I wonder whether at this Christmas time, we could explore that pioneering movement of Christ in our own lives and explore how we could live it out.

Where and with whom could we engage?
Who could we extend an invite to?
Whom are we called to dwell among to see change?

Pioneering isn’t always as scary as it may sound. We are already dwelling among people, but maybe the Advent challenge for us this year is to consider where are we extending that invitation, and where are we being a continuous dwelling presence.

Invitation and Choice

Advent, it seems to me, is an reminder of two important themes: invitation and choice. All the way through, to the point of Jesus’ birth, there is invitation – to Joseph (though maybe not to Mary), to the shepherds, to the wise men: there is a constant invitation to come to Jesus!!

And where there is an invitation, there is a choice, and the choice is simple, whether we accept the invitation or reject it!

The difference with this invitation, is that usually someone invites you to their place, to come to where they are, but in this season we celebrate the simple fact that Jesus came to earth and lived here, so the invitation is there for us to come to him within our own context. What an amazing invitation!!

People invite because they want people to come; the angels invited because God wanted people to come to meet with Jesus, and even today that invitation is still open, come and meet with Jesus!

But once you receive the invite, the choice is always yours as to whether you accept it or not! Invitations are either received and acted upon, or they are received and rejected. And mankind has faced that choice throughout time, to come meet with Jesus or reject him!

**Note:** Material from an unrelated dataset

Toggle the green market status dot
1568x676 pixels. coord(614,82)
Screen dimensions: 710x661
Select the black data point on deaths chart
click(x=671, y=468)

This Advent, it might just be an idea to recognise that invitation again, be thankful that the living God wants to invite you, but then realise the choice that lies before you. What choice will you make?


The word reconciliation can bring up many different reactions and provokes so much in all of us. But as Advent is starting at this time, it is a poignant moment to consider the challenge and our thankfulness of reconciliation.

Could we possibly imagine something that we have done, thought, or said, or even engaged in that would stop us from having a relationship with the loving gracious God? If Advent says little else to us at this time, it surely is that there is nothing that can separate us from God, as God made that first move in sending his son, who clearly was open for coming, making himself present among us, and enabling that reconciliation to take place.

The challenge here is that God didn’t just come for those who choose to believe now, or receive his invite, but Jesus came that all would be reconciled to the father, and that all would know that the invitation is there.

So if God says that to each of us and to others all around us, what does that say to how we relate to others? Are we always open to the possibility of reconciliation? Will we be people who make that first move of reconciliation, or do we place hurdles that people have to jump through to reach that point of reconciliation?

Recently, I heard someone speak about this: they said something along the lines of if we don’t offer reconciliation or be reconcilatory people, then we are saying that those people we choose not to reconcile with are not worth anything!! This is quite a challenge, especially as I reflect upon work amongst young people and others’ viewpoints of young people. My hope and aim is that no young person I come into contact with would ever feel that they were not worth anything, especially not worth reconciling, as reconciliation is one of the greatest forms of hope that could ever possibly be given. I would never want to be that barrier to anyone having hope!!

So at this Advent time, could we be reconciliatory people? Could we be helpers rather than barriers to reconciliation? What relationships are there that we need to be proactive in reconciling rather than expecting others to make the first move?

As God moves to us and we choose to receive that reconciliation, let’s be people who live out the reality of what has been offered to us.